Provided data:
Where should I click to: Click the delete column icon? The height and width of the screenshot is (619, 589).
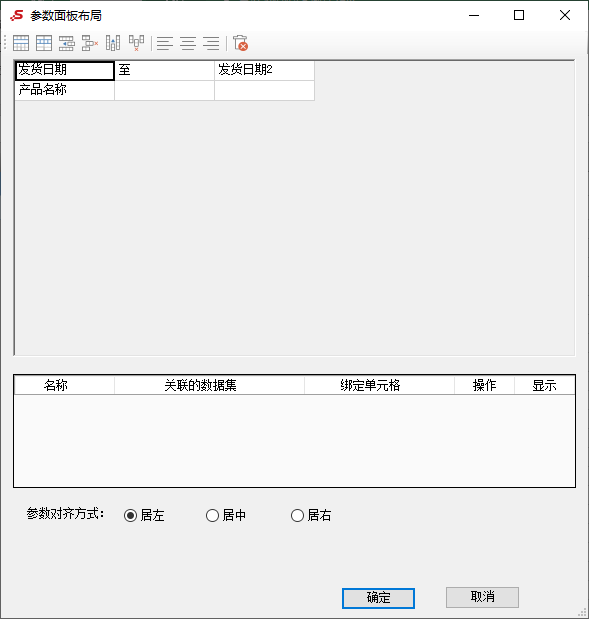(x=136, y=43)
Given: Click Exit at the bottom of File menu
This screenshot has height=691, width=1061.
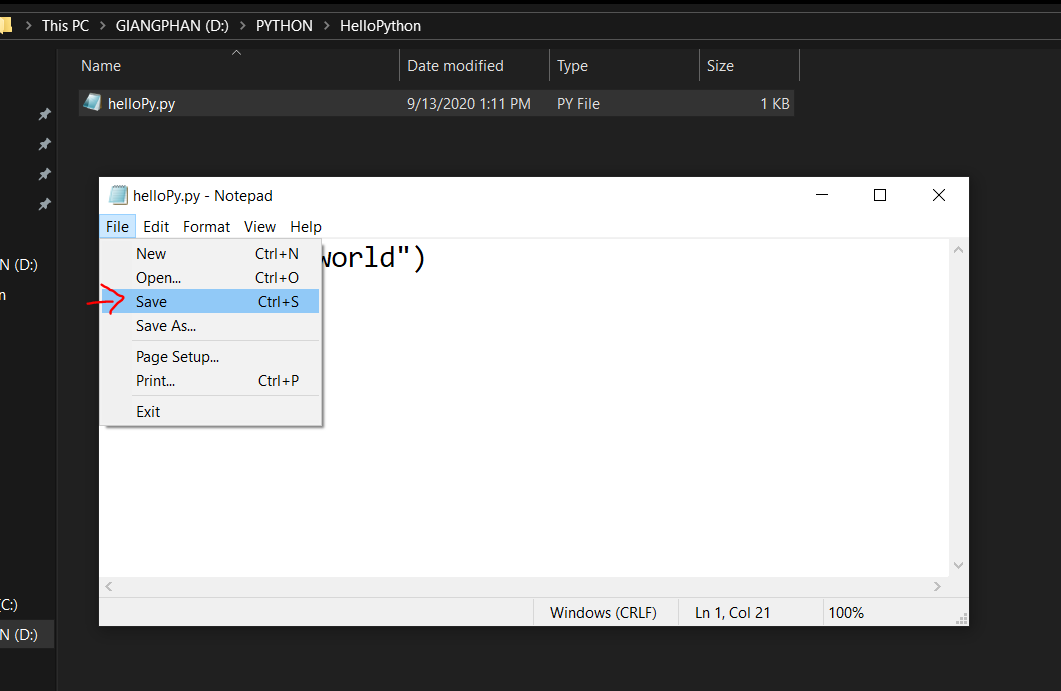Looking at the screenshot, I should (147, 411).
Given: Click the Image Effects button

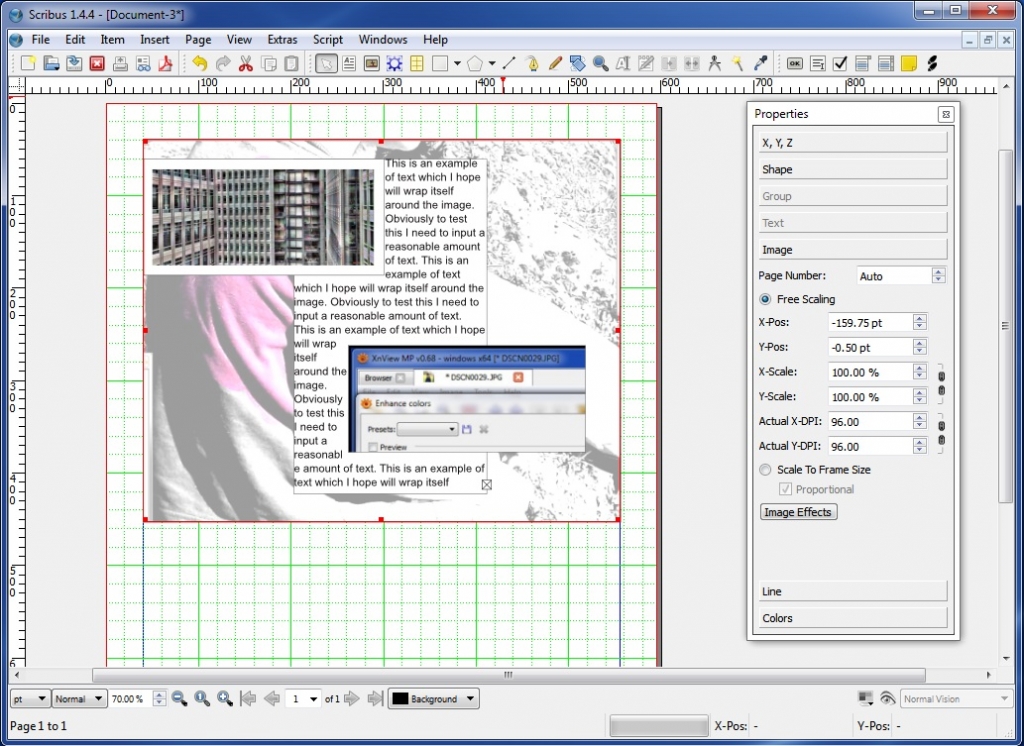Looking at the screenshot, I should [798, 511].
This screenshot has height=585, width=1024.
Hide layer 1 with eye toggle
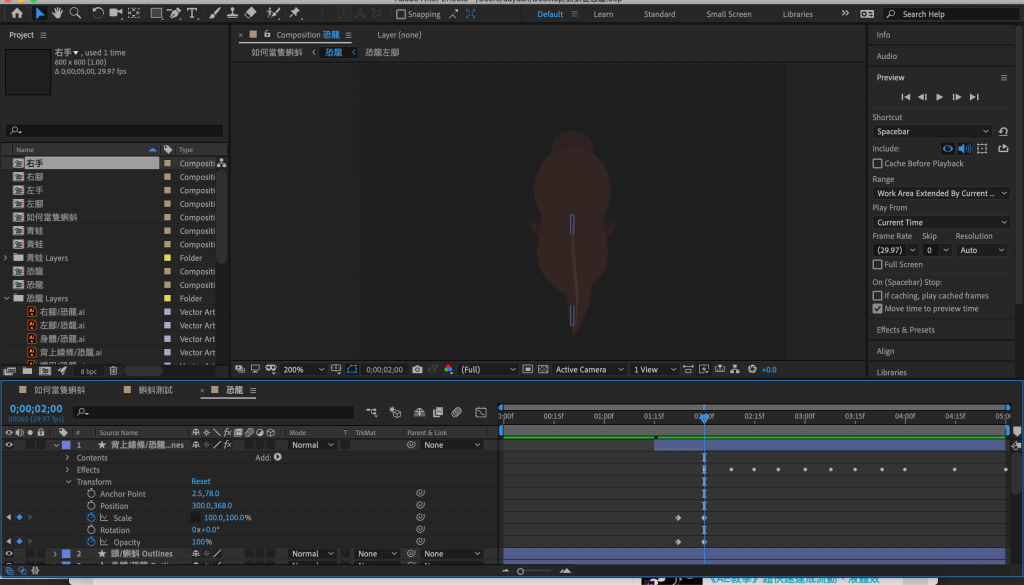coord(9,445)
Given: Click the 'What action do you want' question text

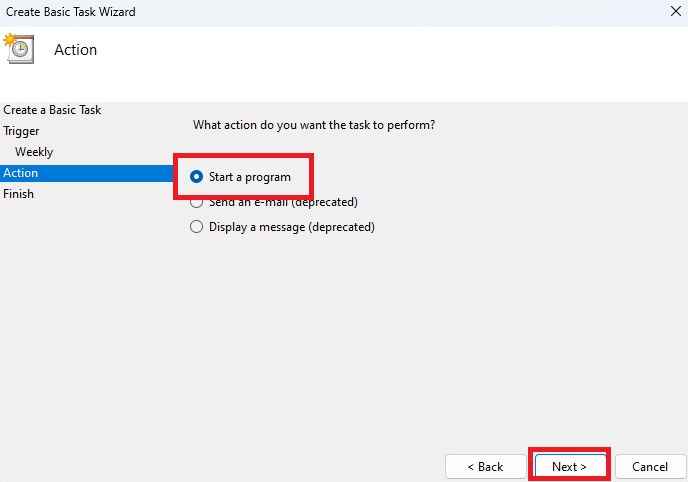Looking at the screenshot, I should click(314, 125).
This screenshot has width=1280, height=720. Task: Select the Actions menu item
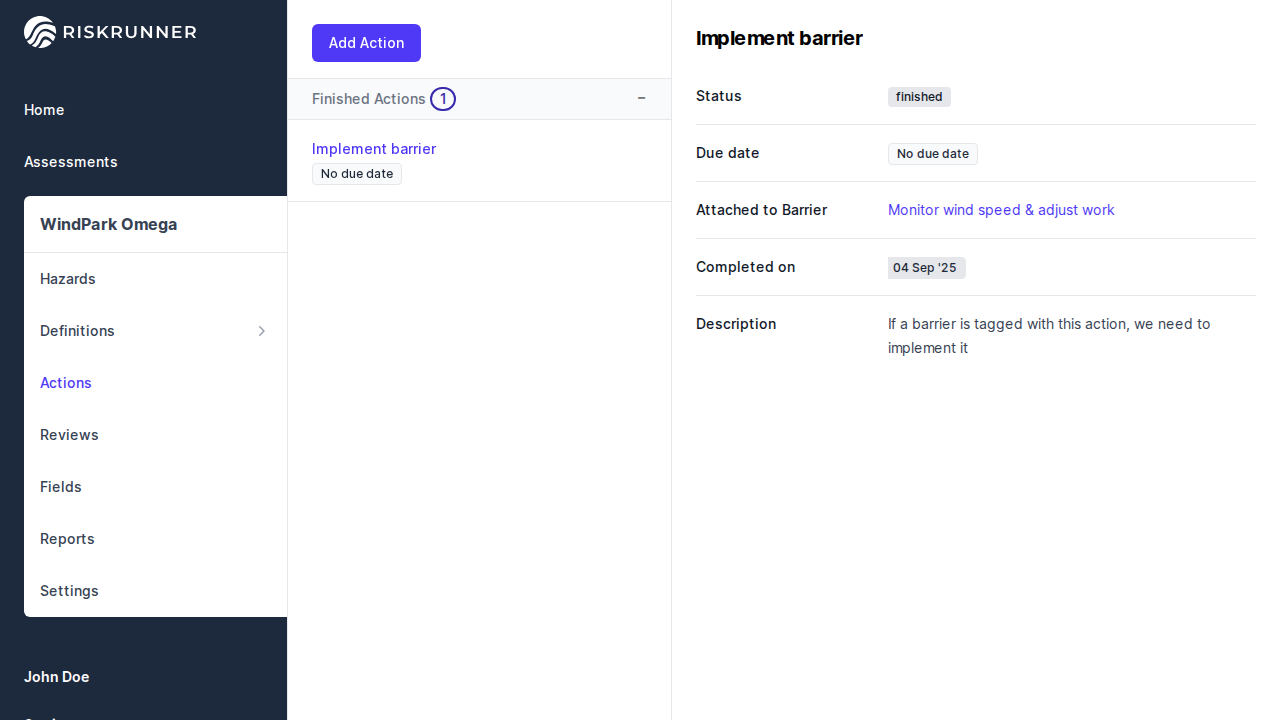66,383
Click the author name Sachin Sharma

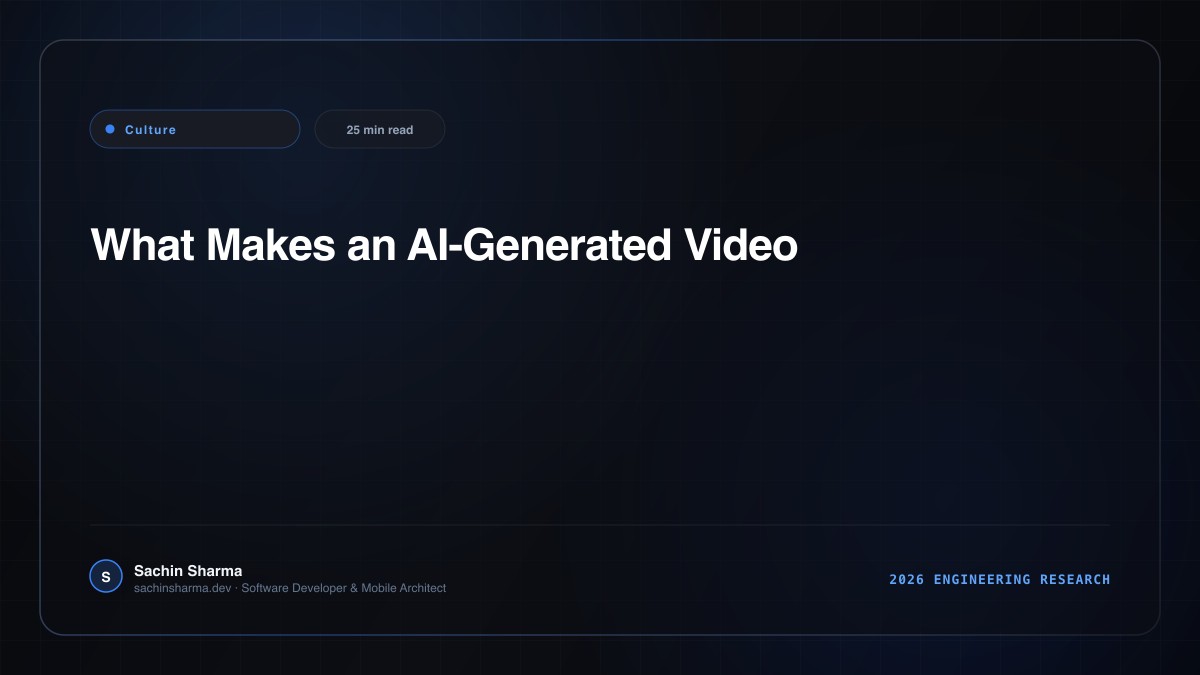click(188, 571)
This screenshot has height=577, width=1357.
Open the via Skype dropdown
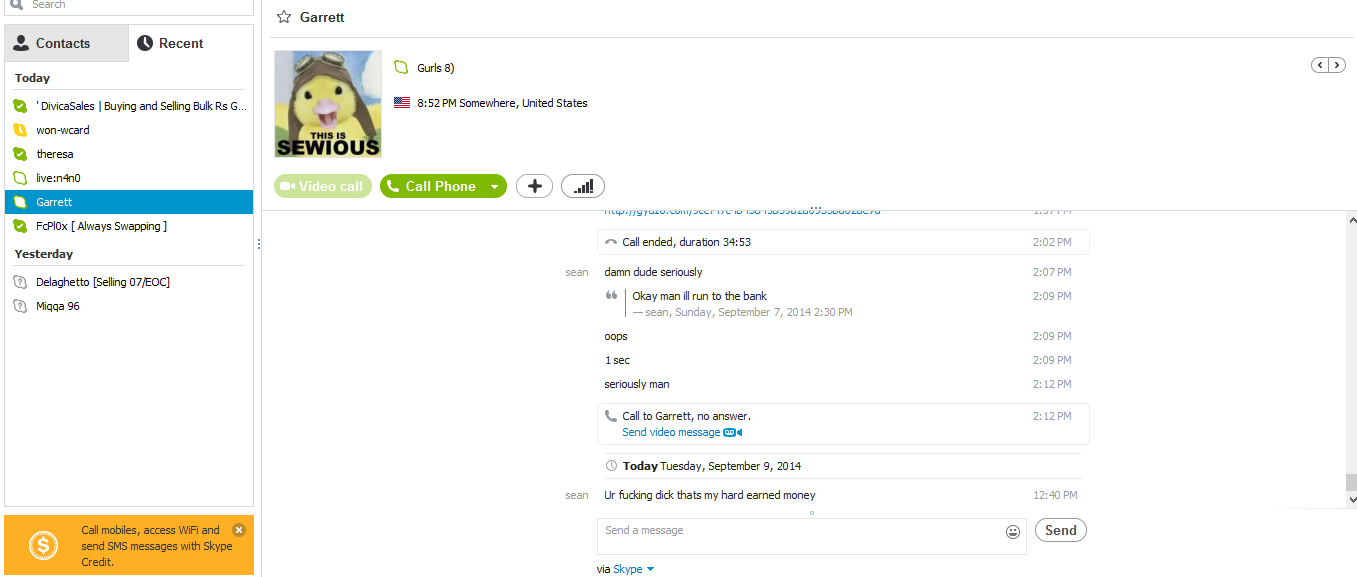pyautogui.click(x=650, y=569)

What to do: Start at the line containing "Given: Click the 'What" above and stop at the line containing "This screenshot has height=577, width=1357.". Output those lines exactly, both included, but none of the pictures.

Answer section:
Given: Click the 'What action do you want' question text

Looking at the screenshot, I should click(314, 125).
This screenshot has width=1280, height=720. Task: Select the Actions menu item
66,383
Click the author name Sachin Sharma

click(188, 571)
This screenshot has height=577, width=1357.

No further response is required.